Figura 3.3. Produção orgânica da ADAO.

Foto 1. Coquetel e bananeiras na fase inicial da implantação de uma horta orgânica

Foto 2. Compostagem

Foto 3. Levantando o canteiro Foto 4. Plantio de mudas de alface Fotos: Arthur Yamamoto, 2005.

Diariamente, os trabalhadores seguem uma rotina de molhar os canteiros, limpar o mato onde ele estiver em excesso (nem sempre o “mato” é considerado danoso - pelo contrário, em algumas situações ele é considerado desejável, pois servirá para proporcionar os mesmos efeitos do “coquetel” na renovação dos canteiros), aplicar os produtos naturais de proteção contra as pragas se necessário, preparar novos canteiros conforme a programação, e finalmente, colher os frutos do trabalho.

Figura 3.4. Mão de obra na produção orgânica da ADAO.

Fotos 5, 6, 7 e 8 – Irrigação manual; pulverização com produto repelente; colheita e encaixotamento. Fotos: Arthur Yamamoto, 2005.

No início, as muitas variedades solicitadas pelos consumidores causaram estranhamento junto ao produtor, habituado a lidar com uma, duas, no máximo três hortaliças ao mesmo tempo (cenoura, repolho, tomate, por exemplo) e observando a lógica da “safra”, ou seja, colheita concentrada num curto período do ano.
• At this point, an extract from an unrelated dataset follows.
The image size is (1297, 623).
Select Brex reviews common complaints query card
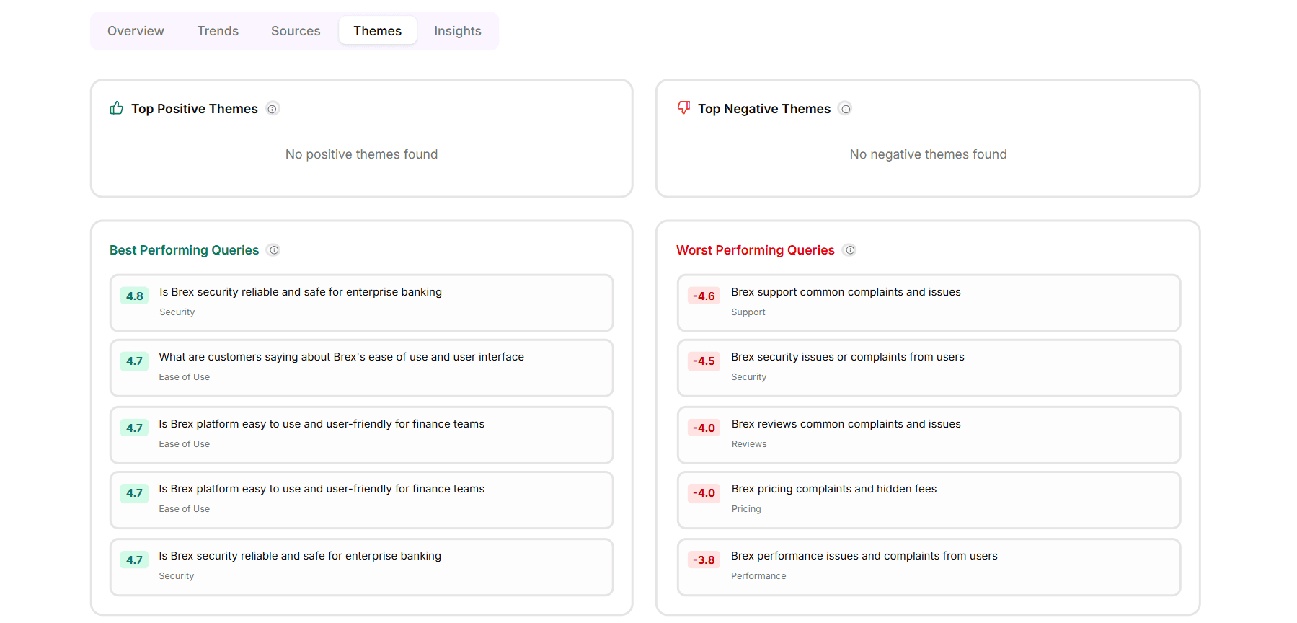click(929, 435)
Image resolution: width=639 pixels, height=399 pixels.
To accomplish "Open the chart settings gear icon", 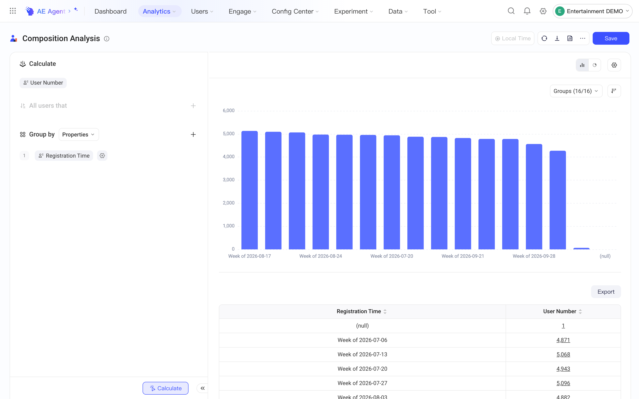I will [x=614, y=65].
Agora, era demandado a lidar com espécies e variedades que sequer tinha ouvido falar, assim como manter aquela produção diversificada durante todos os meses do ano. Assim, a adaptação do agricultor teve que se dar não só nos aspectos inerentes à técnica orgânica de produção, com o desconhecido, em termos de comportamento das plantas que jamais havia cultivado, mas também em lidar com a diversidade de produção e a maior complexidade da administração da mão de obra, das compras de insumos e das colheitas. Nesses aspectos, a competência técnica e capacidade de comunicação de Fernando, mais uma vez foram fundamentais para o sucesso da associação.

ProdutorN segue à risca as orientações técnicas, agora já não estranhando tanto os métodos apresentados por Fernando, por ter participado da fase de instalação dos campos de demonstração. Sérgio, empregado e braço direito de ProdutorN na roça, executa as tarefas com interesse e empenho60.

O sucesso da experiência de ProdutorN motiva seus vizinhos – renda mensal garantida, produção sem agrotóxico, despreocupação com a comercialização – são fatores altamente motivadores.